• DATASET CONTENT:
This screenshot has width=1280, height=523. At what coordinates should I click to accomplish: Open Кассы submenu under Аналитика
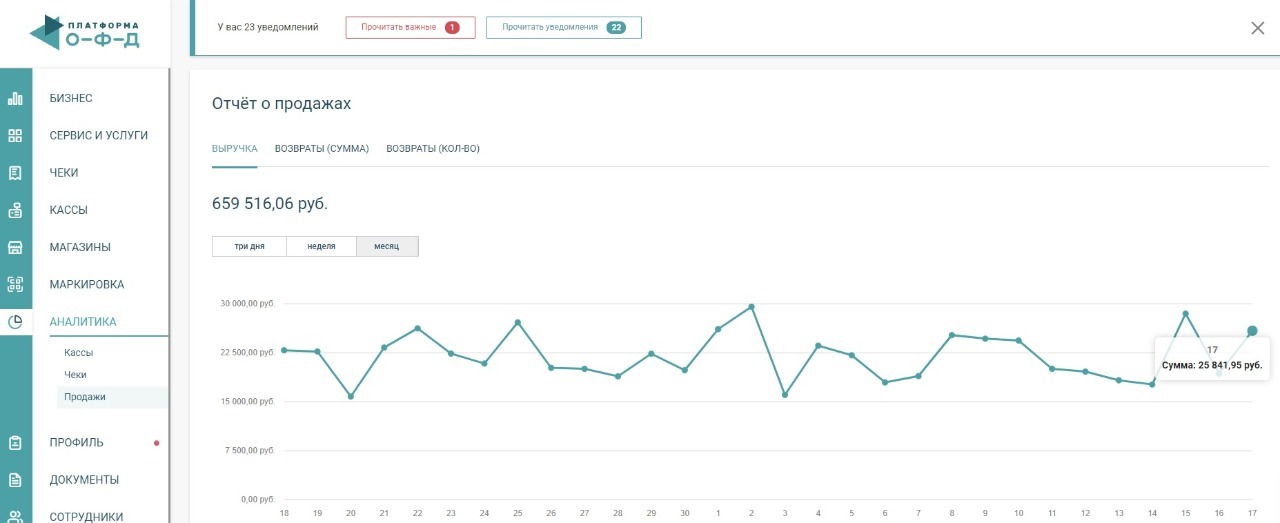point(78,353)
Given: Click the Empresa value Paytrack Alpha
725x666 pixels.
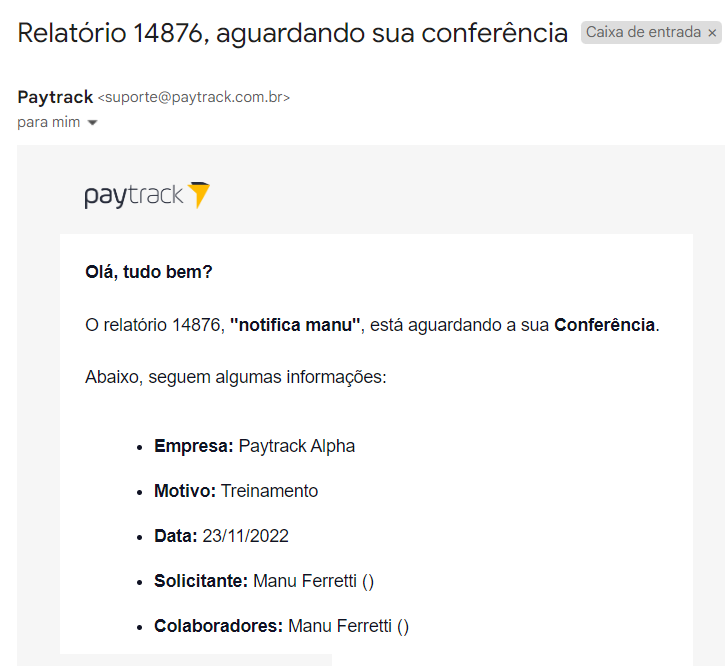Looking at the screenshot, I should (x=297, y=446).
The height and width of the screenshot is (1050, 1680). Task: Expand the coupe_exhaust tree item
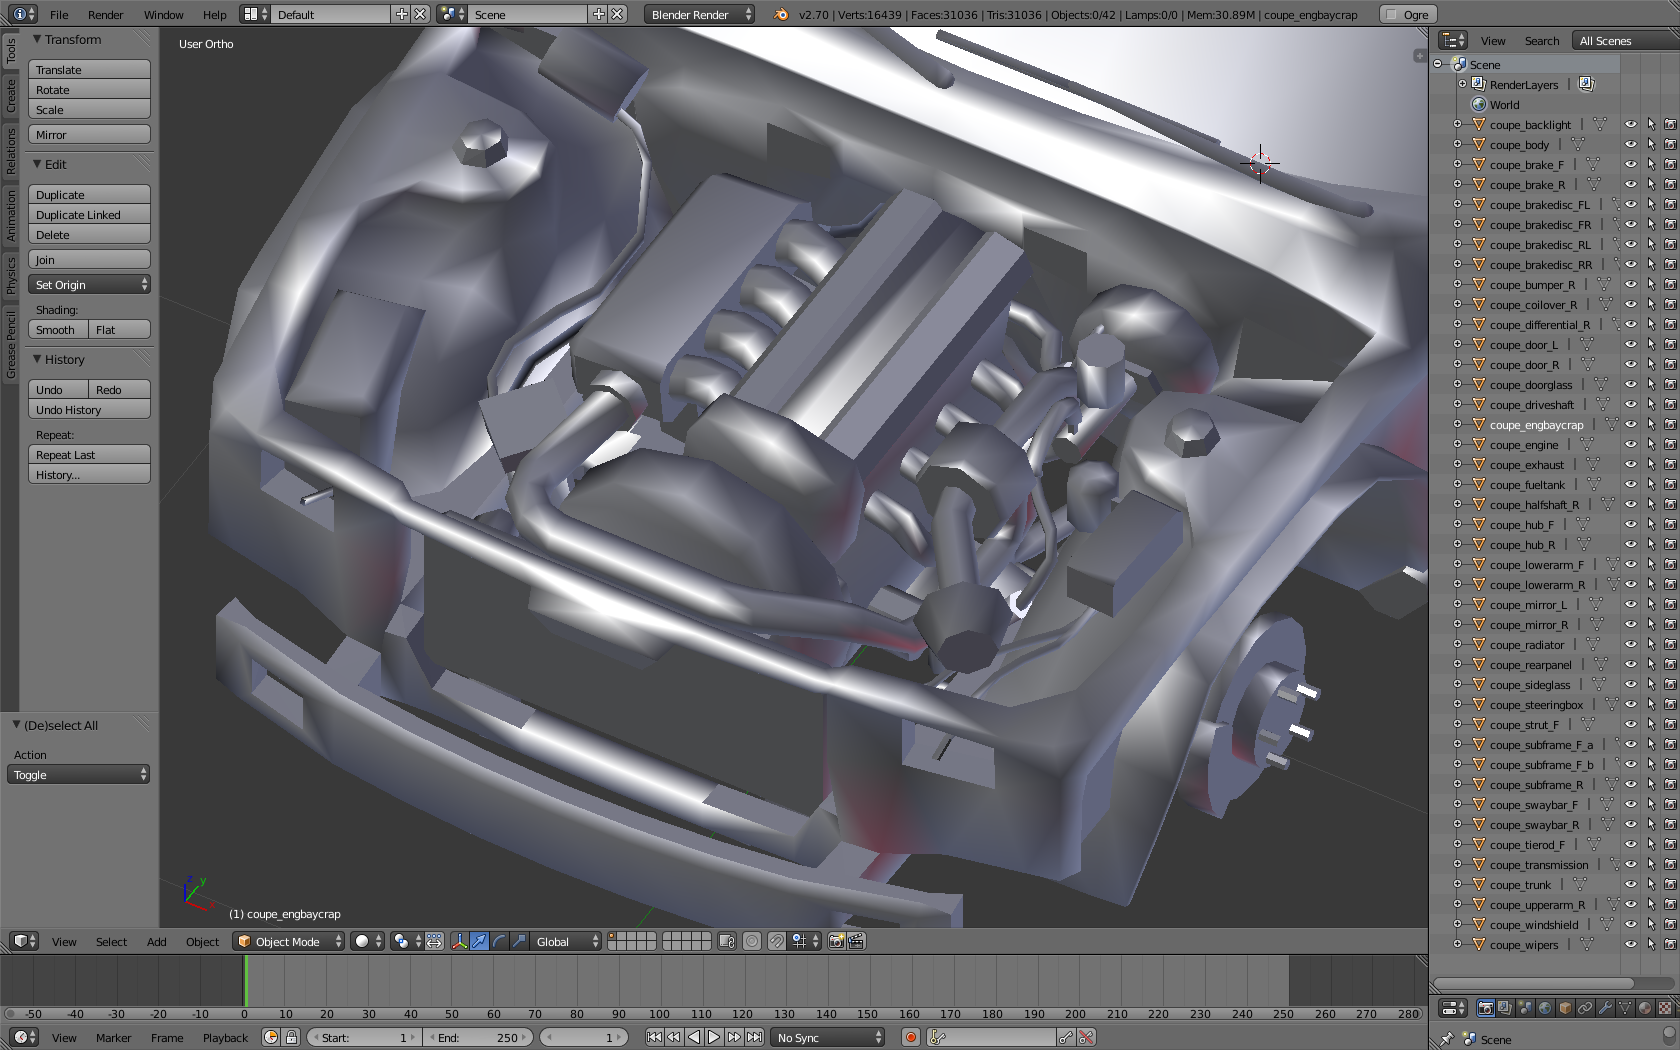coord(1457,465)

• WRITTEN REQUEST:
Count the lines in the listing above that contain the string "height", matching case exactly. Reply with the number alone.

• RIGHT ANSWER:
2